Sandokán lanzó un aullido de fiera herida y se tambaleó, cerrando los ojos. Un espasmo tremendo había descompuesto su rostro. Se aproximó al soldado y, sacudiéndolo furiosamente, le dijo con voz silbante:
—No me habrás engañado, ¿verdad?
—Os juro que he dicho la verdad…
—Te quedarás aquí y nosotros iremos a Labuán. Si no has mentido, te daré tu peso en oro. Después, volviéndose hacia Yáñez, le dijo con voz decidida:
—Vamos.
—Estoy preparado para seguirte —respondió sencillamente el portugués.
—¿Está todo listo?
—No falta más que elegir a los hombres que han de seguirnos.
—Llevaremos con nosotros a los más valientes, porque esta vez se trata de jugar una partida suprema…
—Sin embargo, hay que dejar aquí fuerzas suficientes para defender nuestro refugio.
—¿Qué temes, Yáñez?
—Los ingleses podrían aprovechar nuestra ausencia para lanzarse sobre nuestra isla.
—No se atreverán a tanto, Yáñez.
—Pues yo creo lo contrario. Ahora son en Labuán lo bastante fuertes como para intentar la lucha, Sandokán. Un día u otro tendrá que llegar el encuentro decisivo.
—Nos encontrarán preparados, y veremos quienes son más decididos: si los tigres de Mompracem o los leopardos de Labuán.
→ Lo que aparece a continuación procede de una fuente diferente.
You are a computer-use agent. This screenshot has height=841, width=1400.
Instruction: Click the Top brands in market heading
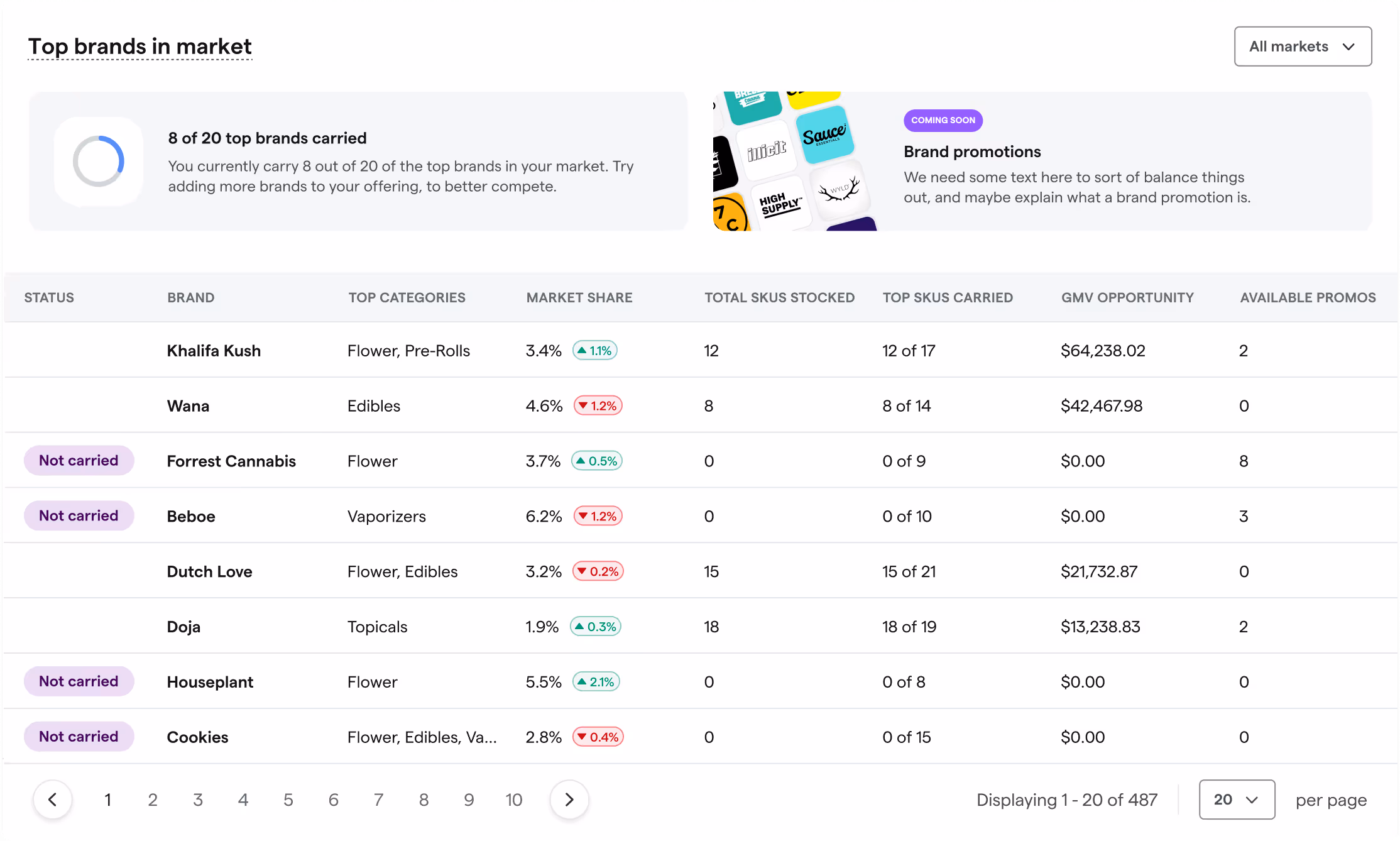click(x=139, y=47)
Sandokán mandó formar a sus bandas, que contaban más de doscientos cuarenta hombres, reclutados entre las tribus más guerreras de Borneo y de las islas del mar malayo, y eligió noventa tigres, los más valientes y robustos, auténticos condenados, que a una seña no hubieran dudado en arrojarse incluso contra los fuertes de Victoria, la ciudadela de Labuán. Llamó luego a Giro-Batol y, mostrándoselo a las bandas que se quedaban a defender la isla, dijo:
—Aquí tenéis un hombre que tiene la suerte de ser uno de los jefes más valientes de la piratería, el único de toda mi tripulación que sobrevivió a la desgraciada expedición de Labuán. Durante mi ausencia, obedecedle como si fuera mi persona. Y ahora, embarquémonos, Yáñez.